Кензи ничего не ответил; он с улыбкой наблюдал, как Овертон, прощаясь с Беатрис, целует ей руку и рассыпается перед девушкой в любезностях.
— Молодой Николас — славный малый, — проронил Кензи. — Хотя, бесспорно, он излишне дерзок. — Эдвард пристально посмотрел на меня; глаза его блестели в свете свечей, льющемся из окон дома. — Ваши связи в высшем обществе совсем вскружили голову моей жене. Вы ведь когда-то служили у лорда Кромвеля, не так ли?
— Говорить о моих связях в высшем обществе означает грешить против истины, мастер Кензи. Никаких высокопоставленных покровителей у меня нет и сроду не было. Я всего-навсего помощник мастера Пэрри, управляющего двором леди Елизаветы.
— Для того чтобы произвести впечатление на Лауру, этого вполне достаточно, — усмехнулся Кензи.
Скорее всего, его совершенно не волновало, насколько глубоки чувства, возникшие между Николасом и его дочерью; до тех пор пока жена ничего не имела против ухаживаний молодого человека, он тоже не собирался возражать.

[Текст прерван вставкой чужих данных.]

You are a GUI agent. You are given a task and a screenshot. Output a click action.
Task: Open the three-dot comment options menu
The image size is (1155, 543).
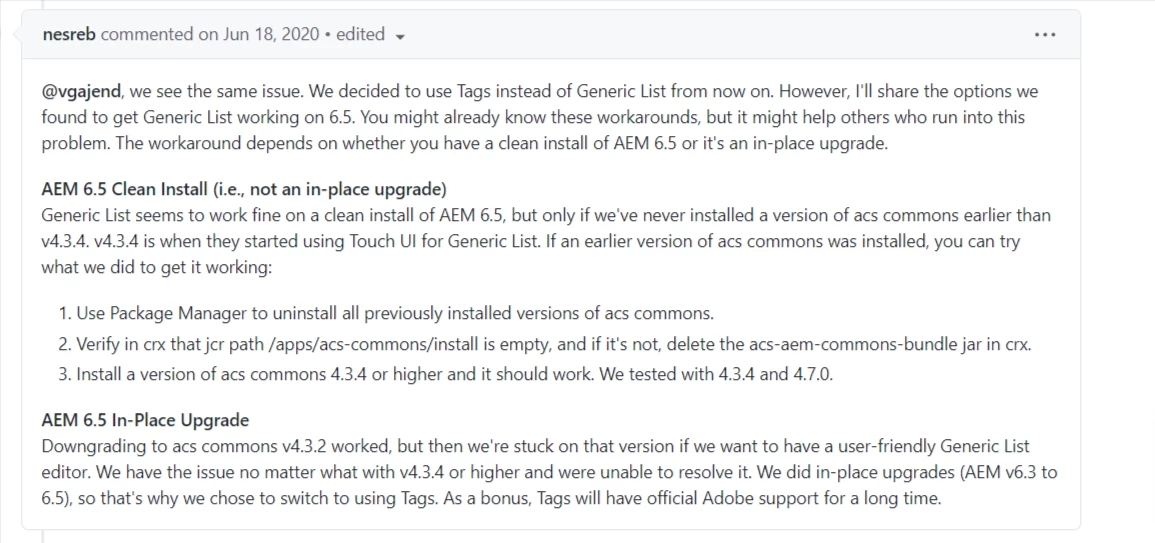pos(1045,35)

Я прислушался к долетавшему до меня разговору. Лаура Кензи выражала надежду, что Николас, вернувшись из Норфолка, пожалует к ним на семейный обед.
— О да, мы с нетерпением будем вас ждать! — подхватила Беатрис, лаская Николаса взглядом огромных глаз.
Этот нежный взгляд показался мне фальшивым; Овертон, разумеется, был иного мнения. Но влюбленные, как известно, слепы.
Глава 9
Праздник Святой Троицы пришелся в этом году на девятое июня. С этого дня службы во всех церквях должны были вестись по новой «Книге общих молитв». Утром я надел мантию и сержантскую шапочку и, захватив с собой пресловутую книгу, отправился в собор Святого Павла. Идти мне пришлось в одиночестве. Николас всеми правдами и неправдами старался избегать церковных служб; что касается Джона Гудкола, то в ответ на предложение присоединиться ко мне управляющий слегка смутился и заявил, что он и его жена предпочли бы пойти в ту церковь, которую посещают каждое воскресенье. Я не стал настаивать. Для себя я решил, что подобное историческое событие пропустить невозможно.